-- THE DATA start --
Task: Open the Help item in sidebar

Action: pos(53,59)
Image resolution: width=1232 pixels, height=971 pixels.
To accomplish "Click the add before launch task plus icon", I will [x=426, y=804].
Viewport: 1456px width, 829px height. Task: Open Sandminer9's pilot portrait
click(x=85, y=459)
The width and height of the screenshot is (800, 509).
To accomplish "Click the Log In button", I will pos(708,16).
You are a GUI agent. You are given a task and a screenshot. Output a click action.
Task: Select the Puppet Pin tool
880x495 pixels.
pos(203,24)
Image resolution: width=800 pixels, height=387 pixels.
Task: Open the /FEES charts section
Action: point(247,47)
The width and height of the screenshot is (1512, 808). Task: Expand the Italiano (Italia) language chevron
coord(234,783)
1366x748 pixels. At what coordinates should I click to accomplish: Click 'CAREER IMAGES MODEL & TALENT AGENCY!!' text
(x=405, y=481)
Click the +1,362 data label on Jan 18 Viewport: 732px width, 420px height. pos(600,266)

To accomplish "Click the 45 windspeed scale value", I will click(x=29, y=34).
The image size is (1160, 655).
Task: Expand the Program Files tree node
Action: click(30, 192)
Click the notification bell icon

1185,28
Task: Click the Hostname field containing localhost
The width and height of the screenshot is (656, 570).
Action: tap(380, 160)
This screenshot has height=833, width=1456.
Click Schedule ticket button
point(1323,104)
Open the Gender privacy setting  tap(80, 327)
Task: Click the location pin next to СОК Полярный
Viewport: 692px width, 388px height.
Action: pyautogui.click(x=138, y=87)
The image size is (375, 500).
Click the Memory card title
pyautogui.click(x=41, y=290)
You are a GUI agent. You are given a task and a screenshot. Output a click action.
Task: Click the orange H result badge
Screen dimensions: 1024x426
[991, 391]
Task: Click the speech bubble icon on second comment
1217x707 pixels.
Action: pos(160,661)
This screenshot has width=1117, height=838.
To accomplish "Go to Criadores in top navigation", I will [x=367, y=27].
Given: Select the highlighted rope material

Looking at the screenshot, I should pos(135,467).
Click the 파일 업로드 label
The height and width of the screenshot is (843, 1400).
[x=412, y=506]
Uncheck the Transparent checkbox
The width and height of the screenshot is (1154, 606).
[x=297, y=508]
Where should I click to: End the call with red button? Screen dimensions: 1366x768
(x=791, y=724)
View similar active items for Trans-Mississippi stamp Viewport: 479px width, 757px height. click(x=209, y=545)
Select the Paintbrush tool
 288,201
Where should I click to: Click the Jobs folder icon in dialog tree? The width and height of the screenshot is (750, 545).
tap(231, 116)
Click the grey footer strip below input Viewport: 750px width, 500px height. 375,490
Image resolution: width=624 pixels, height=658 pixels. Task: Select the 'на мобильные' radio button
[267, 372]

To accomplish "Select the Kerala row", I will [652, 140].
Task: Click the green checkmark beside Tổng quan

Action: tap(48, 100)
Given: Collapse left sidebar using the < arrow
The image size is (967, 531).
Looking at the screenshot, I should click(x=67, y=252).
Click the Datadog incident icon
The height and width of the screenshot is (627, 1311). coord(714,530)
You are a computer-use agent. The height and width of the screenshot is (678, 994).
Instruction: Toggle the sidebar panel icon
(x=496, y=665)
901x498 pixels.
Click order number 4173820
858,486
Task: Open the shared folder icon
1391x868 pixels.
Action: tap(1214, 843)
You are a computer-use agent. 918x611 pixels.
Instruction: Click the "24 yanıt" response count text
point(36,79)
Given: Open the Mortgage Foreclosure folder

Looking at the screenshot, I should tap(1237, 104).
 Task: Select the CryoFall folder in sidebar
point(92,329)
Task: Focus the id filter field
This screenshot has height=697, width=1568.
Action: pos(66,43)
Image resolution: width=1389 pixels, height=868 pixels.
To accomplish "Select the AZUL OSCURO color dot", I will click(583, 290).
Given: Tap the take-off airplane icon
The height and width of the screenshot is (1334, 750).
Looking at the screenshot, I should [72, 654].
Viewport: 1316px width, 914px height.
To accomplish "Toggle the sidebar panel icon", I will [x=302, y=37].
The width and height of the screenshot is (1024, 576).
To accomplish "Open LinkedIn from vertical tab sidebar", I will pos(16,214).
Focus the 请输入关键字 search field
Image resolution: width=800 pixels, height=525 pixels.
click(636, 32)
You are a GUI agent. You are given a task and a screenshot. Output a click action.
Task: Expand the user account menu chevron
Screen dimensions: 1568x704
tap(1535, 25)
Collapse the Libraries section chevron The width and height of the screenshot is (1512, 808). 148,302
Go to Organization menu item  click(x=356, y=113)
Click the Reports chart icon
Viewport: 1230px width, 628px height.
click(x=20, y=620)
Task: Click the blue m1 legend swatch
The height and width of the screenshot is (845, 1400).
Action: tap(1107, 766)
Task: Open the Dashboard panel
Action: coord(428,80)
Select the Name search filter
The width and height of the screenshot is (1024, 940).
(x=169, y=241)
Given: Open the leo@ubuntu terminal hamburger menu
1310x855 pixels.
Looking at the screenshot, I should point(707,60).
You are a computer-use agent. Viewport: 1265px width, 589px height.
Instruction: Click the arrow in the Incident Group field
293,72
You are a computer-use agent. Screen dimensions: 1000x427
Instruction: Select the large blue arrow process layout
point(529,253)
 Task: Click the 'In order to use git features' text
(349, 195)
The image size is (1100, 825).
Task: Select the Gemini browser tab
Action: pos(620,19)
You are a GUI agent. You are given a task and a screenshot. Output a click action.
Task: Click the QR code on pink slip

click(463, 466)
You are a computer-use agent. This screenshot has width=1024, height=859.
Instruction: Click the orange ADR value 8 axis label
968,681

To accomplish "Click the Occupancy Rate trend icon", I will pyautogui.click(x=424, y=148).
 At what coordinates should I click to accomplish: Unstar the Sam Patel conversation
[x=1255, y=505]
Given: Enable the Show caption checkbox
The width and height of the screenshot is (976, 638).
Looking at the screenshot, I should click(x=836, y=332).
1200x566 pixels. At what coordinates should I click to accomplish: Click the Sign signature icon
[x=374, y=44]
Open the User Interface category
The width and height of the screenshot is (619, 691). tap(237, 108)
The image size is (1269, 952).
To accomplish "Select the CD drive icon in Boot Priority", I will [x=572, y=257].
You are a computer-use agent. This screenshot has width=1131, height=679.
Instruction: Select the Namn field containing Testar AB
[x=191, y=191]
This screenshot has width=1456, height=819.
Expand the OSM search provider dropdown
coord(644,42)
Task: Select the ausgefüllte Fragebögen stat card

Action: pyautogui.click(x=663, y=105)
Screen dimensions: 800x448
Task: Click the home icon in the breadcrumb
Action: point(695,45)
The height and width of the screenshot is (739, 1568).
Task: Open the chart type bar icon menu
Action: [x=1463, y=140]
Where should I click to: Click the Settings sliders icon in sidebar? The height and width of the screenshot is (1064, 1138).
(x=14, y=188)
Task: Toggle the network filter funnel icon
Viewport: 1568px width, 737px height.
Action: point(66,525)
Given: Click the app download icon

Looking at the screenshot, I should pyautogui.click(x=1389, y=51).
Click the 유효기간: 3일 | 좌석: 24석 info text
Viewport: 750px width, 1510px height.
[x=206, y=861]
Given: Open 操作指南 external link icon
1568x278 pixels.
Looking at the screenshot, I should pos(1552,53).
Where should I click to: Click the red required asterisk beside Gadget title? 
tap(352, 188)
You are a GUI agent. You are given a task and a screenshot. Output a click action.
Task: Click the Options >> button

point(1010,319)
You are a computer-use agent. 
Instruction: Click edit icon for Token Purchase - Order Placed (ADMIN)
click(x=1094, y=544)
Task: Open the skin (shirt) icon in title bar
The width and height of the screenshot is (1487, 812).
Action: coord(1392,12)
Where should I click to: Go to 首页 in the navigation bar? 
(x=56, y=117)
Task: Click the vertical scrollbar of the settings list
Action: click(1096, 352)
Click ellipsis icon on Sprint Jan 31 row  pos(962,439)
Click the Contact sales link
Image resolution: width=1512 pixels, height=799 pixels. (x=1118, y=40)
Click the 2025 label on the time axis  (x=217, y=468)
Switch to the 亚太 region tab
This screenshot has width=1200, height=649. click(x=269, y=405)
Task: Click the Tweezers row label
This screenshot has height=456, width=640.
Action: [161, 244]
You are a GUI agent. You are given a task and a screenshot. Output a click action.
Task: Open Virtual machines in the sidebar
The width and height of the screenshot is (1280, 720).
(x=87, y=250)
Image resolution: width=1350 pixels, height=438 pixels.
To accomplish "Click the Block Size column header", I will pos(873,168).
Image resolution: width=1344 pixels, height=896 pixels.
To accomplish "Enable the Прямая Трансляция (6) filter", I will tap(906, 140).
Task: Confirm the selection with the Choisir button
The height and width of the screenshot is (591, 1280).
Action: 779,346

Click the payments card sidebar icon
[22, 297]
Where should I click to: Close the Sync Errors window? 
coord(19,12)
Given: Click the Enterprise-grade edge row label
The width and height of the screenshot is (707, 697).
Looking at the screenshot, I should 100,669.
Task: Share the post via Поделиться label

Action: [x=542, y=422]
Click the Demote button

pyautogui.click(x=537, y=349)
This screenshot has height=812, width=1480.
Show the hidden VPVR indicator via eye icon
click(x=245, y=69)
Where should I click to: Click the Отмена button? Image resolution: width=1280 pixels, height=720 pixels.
-- THE DATA end --
Arrange everything from the start of the entries down through the line containing "coord(234,783)" as a numbered list, leaving out blank lines.

▸ **FINAL ANSWER**:
1. Task: Open the Help item in sidebar
2. Action: pos(53,59)
3. Image resolution: width=1232 pixels, height=971 pixels.
4. To accomplish "Click the add before launch task plus icon", I will [x=426, y=804].
5. Viewport: 1456px width, 829px height. Task: Open Sandminer9's pilot portrait
6. click(x=85, y=459)
7. The width and height of the screenshot is (800, 509).
8. To accomplish "Click the Log In button", I will pos(708,16).
9. You are a GUI agent. You are given a task and a screenshot. Output a click action.
10. Task: Select the Puppet Pin tool
11. 880x495 pixels.
12. pos(203,24)
13. Image resolution: width=800 pixels, height=387 pixels.
14. Task: Open the /FEES charts section
15. Action: point(247,47)
16. The width and height of the screenshot is (1512, 808). Task: Expand the Italiano (Italia) language chevron
17. coord(234,783)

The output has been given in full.